Aber auch bei einem Beschlag können Aufwand und Materialkosten ganz erheblich schwanken: Ein "einfacher" Eisenbeschlag ohne sehr aufwändiges Anpassen der Eisen ist schneller gemacht, als ein Spezialbeschlag mit verlängerten Schenkeln, eingebautem Polster oder mit angeschweißten Keilen zur Trachtenerhöhung.

Zudem ist ein handelsübliches Eisen deutlich günstiger im Preis als ein Beschlag aus besonderem Material wie Aluminium oder Kunststoff. Hinzu kommt noch, dass die Haltbarkeit solcher Hufbeschläge deutlich kürzer ist als die von normalen Hufeisen.

Dennoch dürfen die Kosten nicht im Vordergrund stehen, wenn es darum geht, ein orthopädisches Problem zu lösen oder das Pferd in einer Rekonvaleszenzphase, also sozusagen als Rehamaßnahme bei der Heilung einer Huferkrankung, zu unterstützen. Häufig kann mit Hufschmied und Tierarzt ein sinnvoller Kompromiss gefunden werden. 

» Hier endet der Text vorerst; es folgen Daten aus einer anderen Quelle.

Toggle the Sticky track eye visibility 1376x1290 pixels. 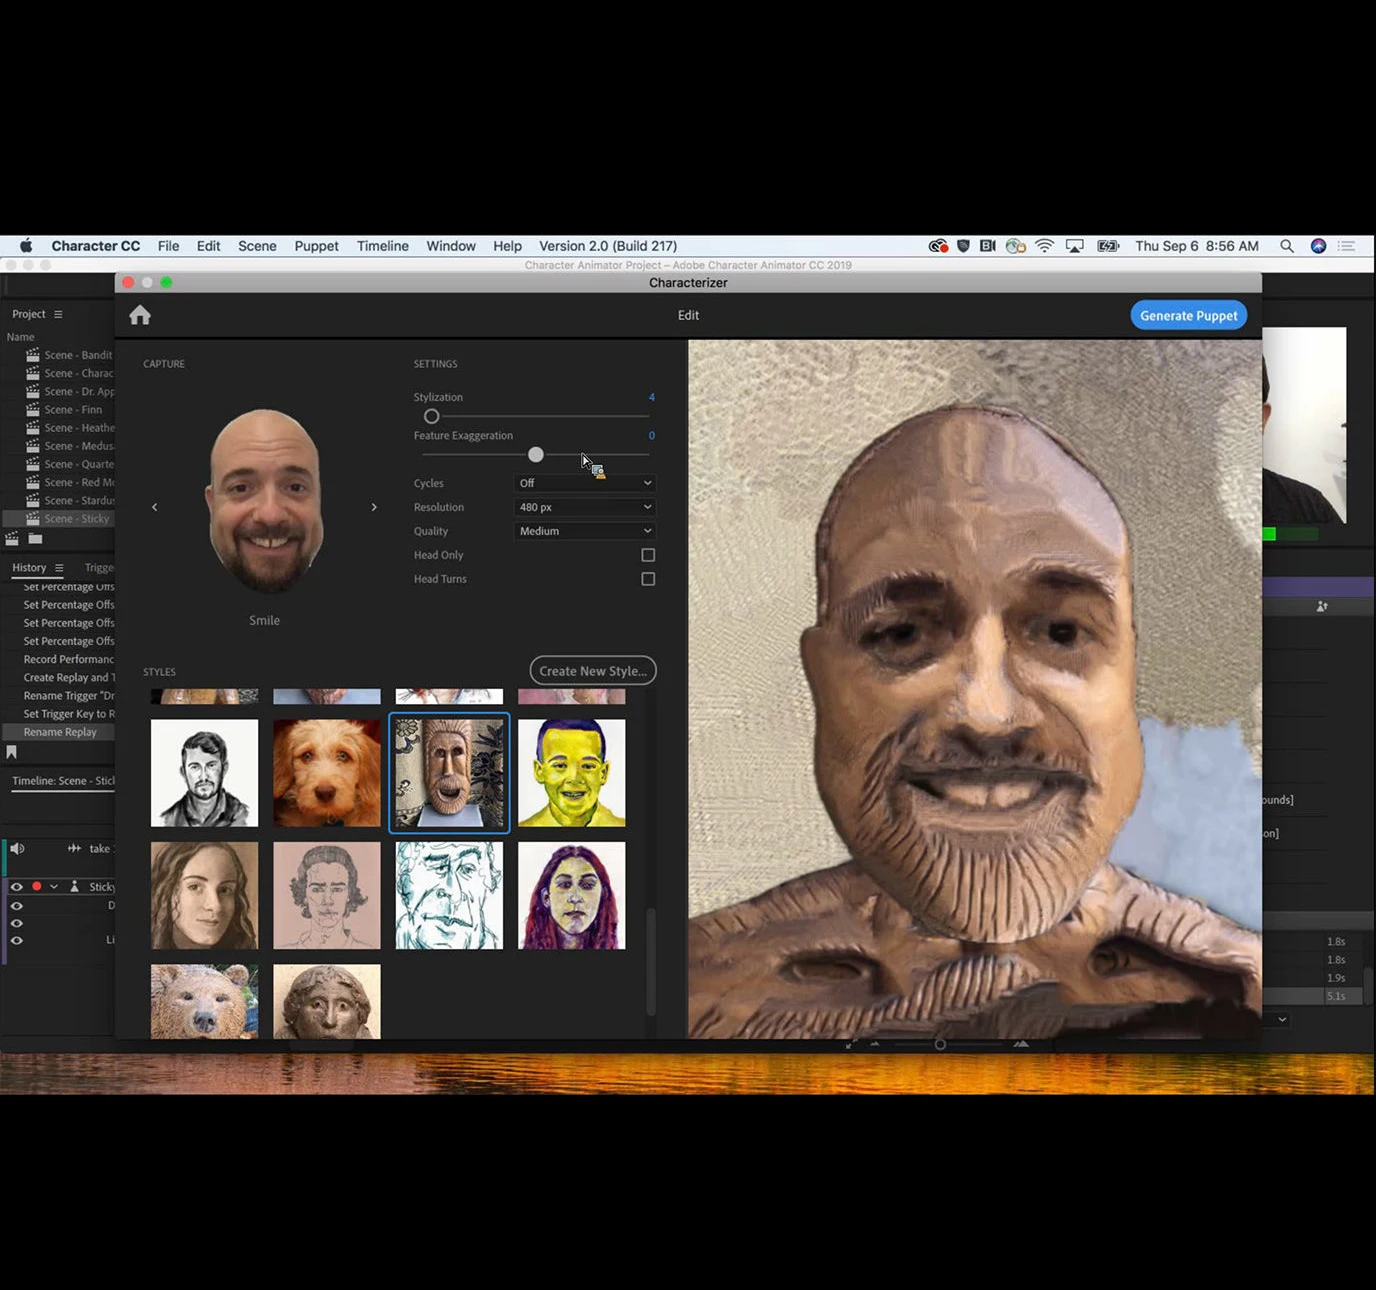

Auswahl des geeigneten Experten

Insgesamt ist der Hufbeschlag eine komplexe Angelegenheit, mit der bei richtiger Anwendung viel für das Pferd und dessen Gesundheit getan werden kann. Entsprechend kann man jedoch mit einem falschen Beschlag genauso viel Schaden anrichten, sodass hier immer ein Fachmann am Werk sein sollte.

Bei der Auswahl eines geeigneten Experten ist es daher ratsam, zunächst genaue Erkundigungen einzuholen. Der Beruf des Hufpflegers ist nicht gesetzlich geschützt. Daher sollte man hier besonders vorsichtig sein, wen man an die Hufe seines Pferdes lässt. Für den Beruf des Hufschmieds ist eine festgelegte Form der Ausbildung im Hufbeschlaggesetz vorgeschrieben. Dennoch sollte man auch bei der Auswahl eines Hufschmieds darauf achten, den passenden Hufschmied für sein Pferd zu finden.